«El año sin verano»: así pasó a llamarse el 1816 tras la erupción del volcán Tambora en Indonesia. Había sido de las más fuertes de los últimos siglos, y dejó una estación insólitamente fría, ya que las nubes de ceniza generadas por la gigantesca explosión se desplazaron por todo el globo siguiendo las corrientes de aire. La falta de luz causó heladas y desajustes en muchos ecosistemas.

Ese mismo año, en la villa Diodati, una mansión cerca de Ginebra, Lord Byron, Mary Shelly y John Polidori, embargados por un sentimiento apocalíptico, empezaron a escribir historias de terror. De este modo nacieron algunos de los textos más significativos de la literatura del siglo XIX: Darkness, Frankenstein y The Vampyre.

La erupción del Tambora es un buen ejemplo de las profundas conexiones entre la materialidad del mundo y la forma en que lo conceptualizamos. Conexiones dinámicas que se entrelazan en ambas direcciones y facilitan un intercambio fecundo, que puede llegar a unir la ceniza de un volcán y la imaginación de los seres humanos, el clima y la creación artística. La frontera entre naturaleza y cultura se difumina.

A lo largo del último trimestre del 2021 asistimos a la erupción de otro volcán, el Cumbre Vieja, en la isla de La Palma. Durante ese tiempo, las noticias provenientes de Canarias nos acompañaron a diario. Las espectaculares fotografías aéreas y las precisas explicaciones de los expertos nos sumergieron en el complejo mundo de la sismología y la vulcanología, trasladándonos con la imaginación a una escala temporal y espacial geológica.

La naturaleza ha sido –y continuará siendo– una fuente inagotable de metáforas y un estímulo para nuestra creatividad. La Escritura no podía ser ajena, tampoco, a este mundo de metáforas que conectan naturaleza, cultura y espiritualidad. El desierto, por ejemplo, no hace referencia solo a un lugar árido e inhóspito. Simboliza principalmente la vulnerabilidad que experimenta el ser humano en el silencio y la soledad, apartado de toda civilización. La sequía es otro de esos fenómenos naturales donde la conexión entre la materialidad del mundo y su conceptualización es evidente. Los profetas recurren a ella con frecuencia, relacionándola con el pecado humano y la infidelidad. Así, Jeremías, contando el episodio de la gran sequía decía: «mandaban a los pequeños por agua: llegaban a los aljibes y no la encontraban; volvían con sus cántaros vacíos […] Son muchas nuestras apostasías, contra ti hemos pecado» (Jer 14). Otra metáfora fecunda, la de la desnudez, conecta naturaleza, cultura y espiritualidad. El cuerpo humano desnudo vehicula múltiples significados abiertos a la interpretación: pureza, vergüenza, intimidad, pecado o vulnerabilidad son tan solo algunos de ellos. La doctrina cristiana de la encarnación, por ejemplo, recurre a esta imagen para expresar la intuición espiritual de un Dios que se hace próximo, familiar y vulnerable, el Dios desnudo de la Navidad.

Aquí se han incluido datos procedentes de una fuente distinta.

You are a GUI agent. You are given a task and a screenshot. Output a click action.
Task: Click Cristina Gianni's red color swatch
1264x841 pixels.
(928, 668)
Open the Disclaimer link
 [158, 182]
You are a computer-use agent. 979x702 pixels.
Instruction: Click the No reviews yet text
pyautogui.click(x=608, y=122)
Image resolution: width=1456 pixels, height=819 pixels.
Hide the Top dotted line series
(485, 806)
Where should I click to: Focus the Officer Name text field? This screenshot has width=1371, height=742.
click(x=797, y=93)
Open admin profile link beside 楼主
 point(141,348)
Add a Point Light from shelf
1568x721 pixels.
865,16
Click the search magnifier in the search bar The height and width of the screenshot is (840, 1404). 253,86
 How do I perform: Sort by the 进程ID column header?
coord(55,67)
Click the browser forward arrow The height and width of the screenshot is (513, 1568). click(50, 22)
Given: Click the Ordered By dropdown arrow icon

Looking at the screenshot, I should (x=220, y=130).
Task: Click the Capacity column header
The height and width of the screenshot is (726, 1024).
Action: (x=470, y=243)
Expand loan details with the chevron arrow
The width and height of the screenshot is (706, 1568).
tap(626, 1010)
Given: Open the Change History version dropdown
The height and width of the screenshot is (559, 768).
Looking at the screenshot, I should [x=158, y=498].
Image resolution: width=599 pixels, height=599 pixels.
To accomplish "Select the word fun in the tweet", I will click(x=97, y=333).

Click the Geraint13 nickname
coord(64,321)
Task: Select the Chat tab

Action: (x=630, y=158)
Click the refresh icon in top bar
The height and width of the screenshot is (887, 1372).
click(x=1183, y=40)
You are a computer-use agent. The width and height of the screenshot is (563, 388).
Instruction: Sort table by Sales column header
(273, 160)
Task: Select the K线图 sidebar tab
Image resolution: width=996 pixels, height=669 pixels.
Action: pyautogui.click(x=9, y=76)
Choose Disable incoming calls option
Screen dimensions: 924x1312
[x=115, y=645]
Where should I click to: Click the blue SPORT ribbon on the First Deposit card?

¿Y Jesús? A poco que nos acerquemos a su predicación, vemos cómo se servía de la naturaleza para elevarnos, por medio de la imaginación, a la reflexión ética, la intuición espiritual y el proceso mistagógico: «Fijaos en la higuera» –decía–, invitando a reflexionar sobre la importancia de la paciencia, de dar tiempo a los procesos antes de juzgar. «Cuando echa brotes, os basta verlos para saber que la primavera está cerca. Pues cuando veáis que suceden estas cosas, sabed que está cerca el Reino de Dios» (Lc 21). «Mirad a los pájaros: ni siembran, ni siegan, ni almacenan y, sin embargo, vuestro Padre celestial los alimenta» –exhortaba en otra ocasión–, y así prevenía contra la excesiva preocupación por asegurar el futuro. «¿Quién de vosotros, a fuerza de agobiarse, podrá añadir una hora al tiempo de su vida?» (Mt 6).

Son muchos los ejemplos en que imaginación, intuición y razón colaboran para producir conceptos, imágenes y símbolos con origen en el mundo material. Las tres dimensiones del ser humano deben entrar en relación y dialogar, para impedir que un exceso en cualquiera de ellas acabe –parafraseando a Goya– produciendo monstruos.

También las metáforas bíblicas relacionadas con la naturaleza y sus múltiples significados culturales y espirituales necesitan ponerse en diálogo. Se trata de lograr un sabio equilibrio entre todos ellos, para evitar que uno oculte y enfríe a los restantes –como hizo la explosión del monte Tambora con aquel verano de 1816–, provocando así una lectura distorsionada del mensaje global de la Escritura.